The exercise calls for the lines from the one containing "Given: Click the dialog scrollbar up arrow" to the end of the data below to be output exactly, pictures excluded.

# Dataset entries
•••••
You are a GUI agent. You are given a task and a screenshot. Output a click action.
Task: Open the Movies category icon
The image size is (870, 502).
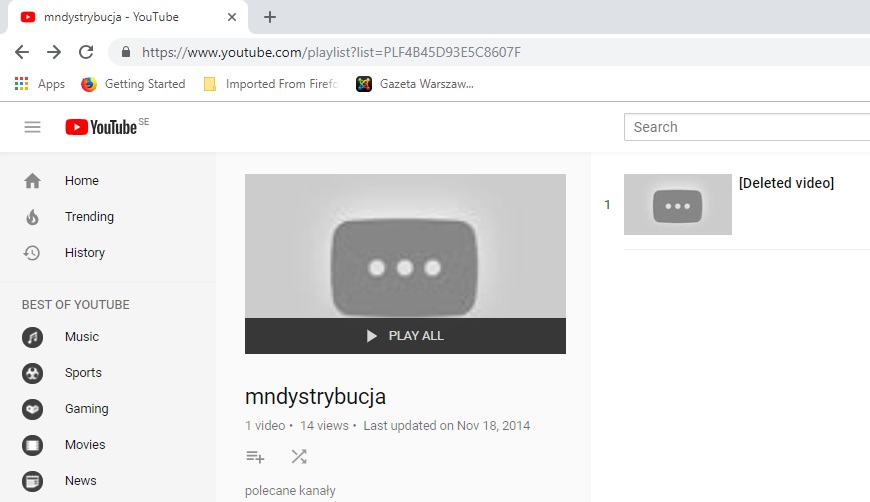click(32, 445)
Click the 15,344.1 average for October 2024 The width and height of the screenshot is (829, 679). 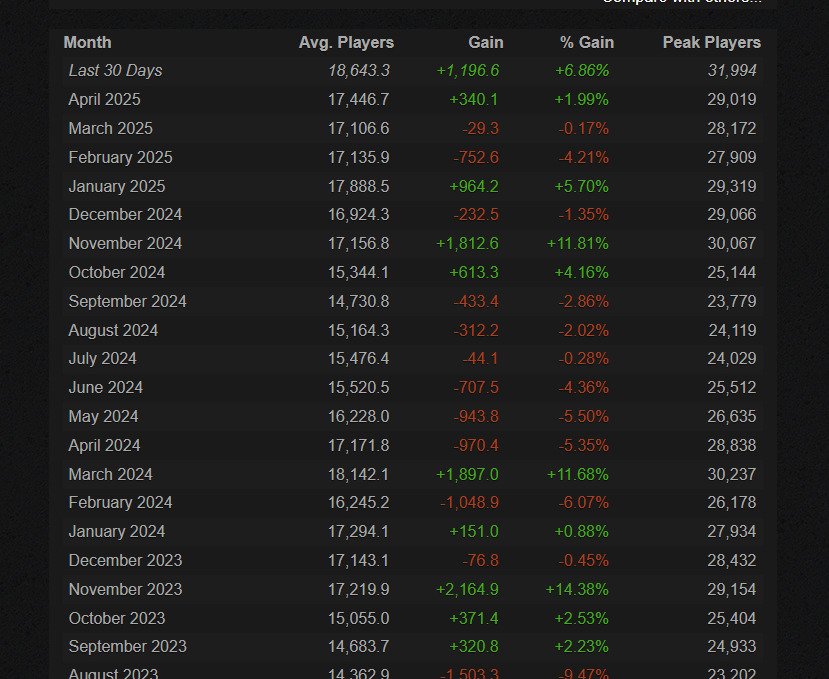[358, 273]
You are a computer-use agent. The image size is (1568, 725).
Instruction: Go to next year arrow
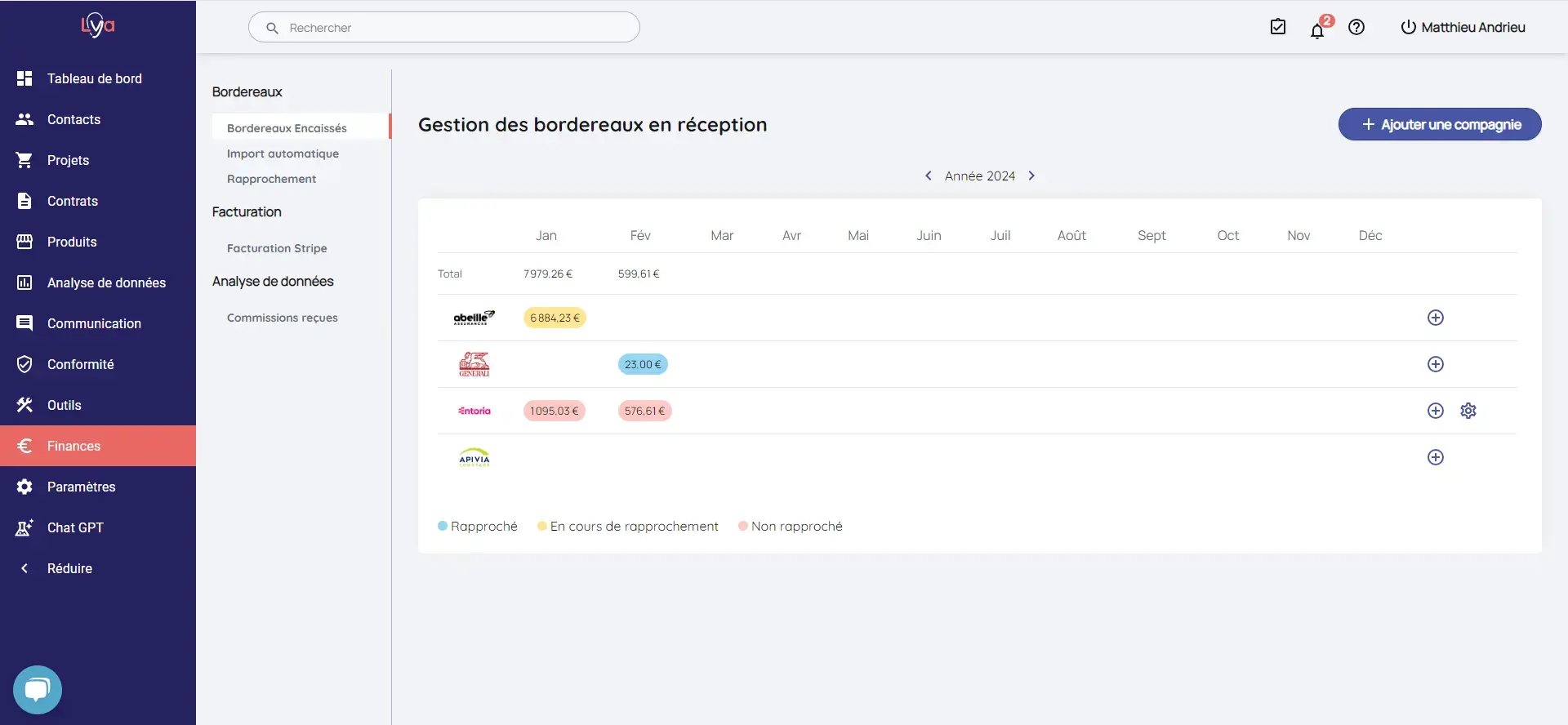[1031, 176]
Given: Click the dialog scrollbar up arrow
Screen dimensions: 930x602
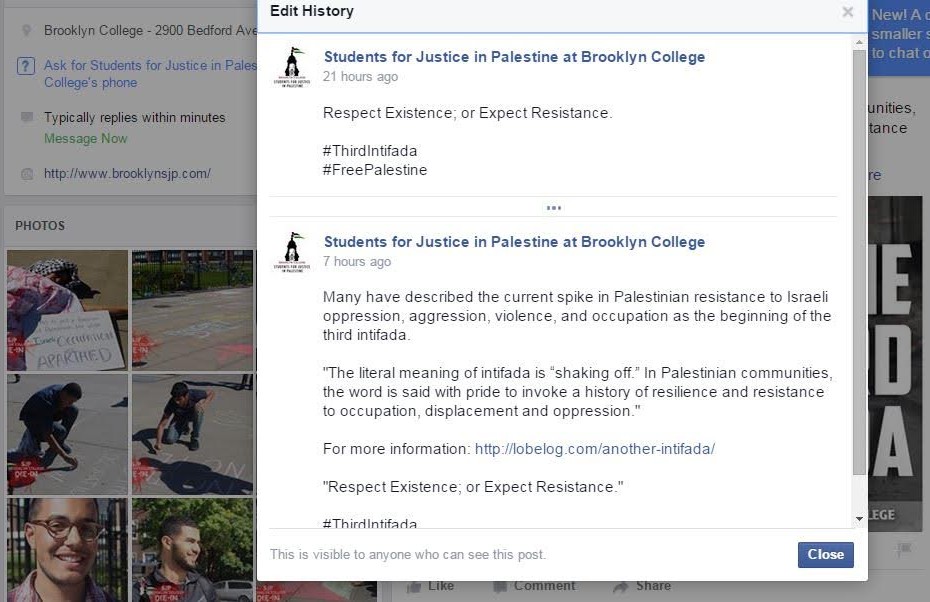Looking at the screenshot, I should pos(859,43).
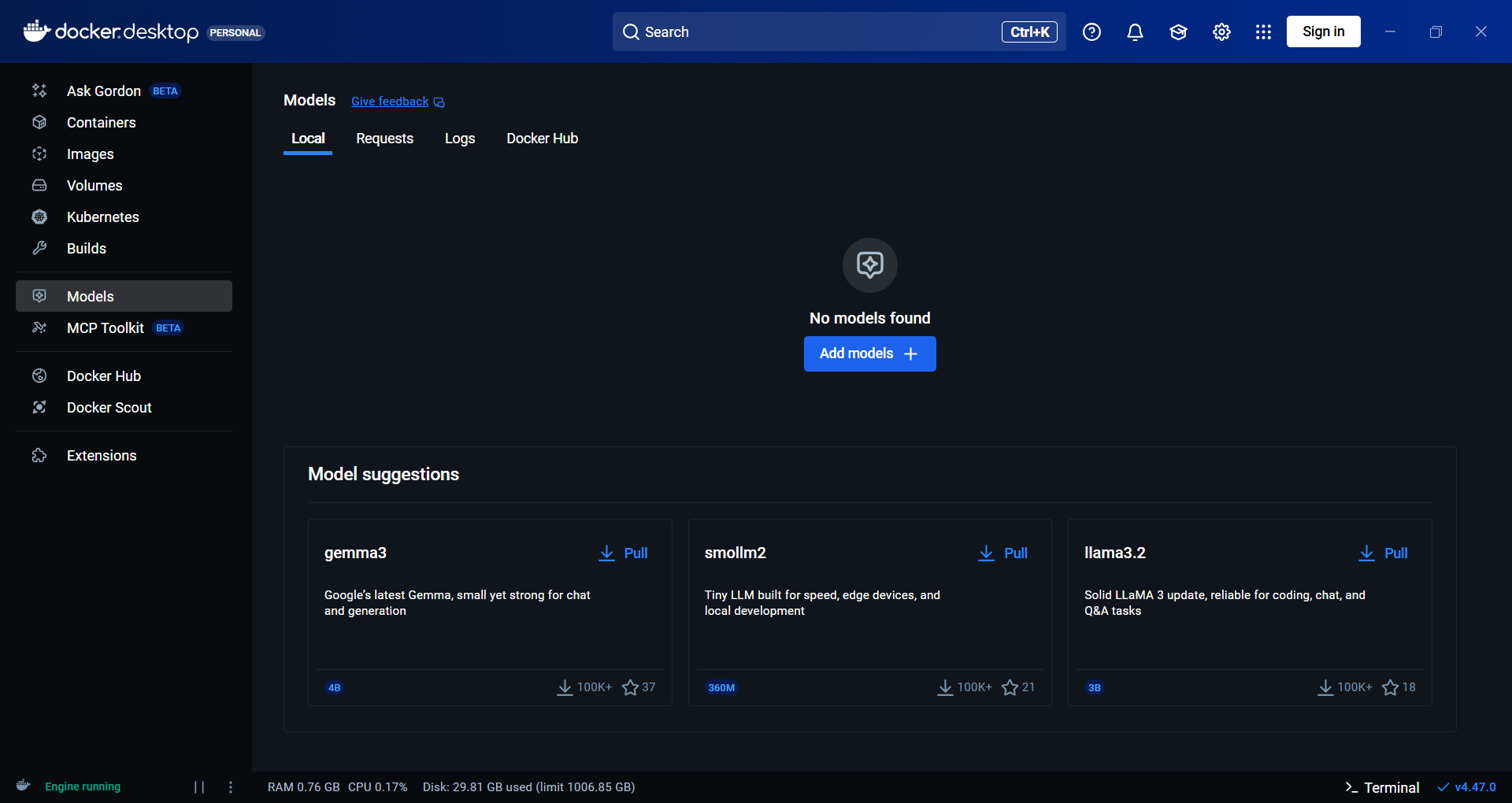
•••••
# SOLUTION TO THE EXERCISE
Given: Click the dialog scrollbar up arrow
Screen dimensions: 930x602
Looking at the screenshot, I should pos(859,43).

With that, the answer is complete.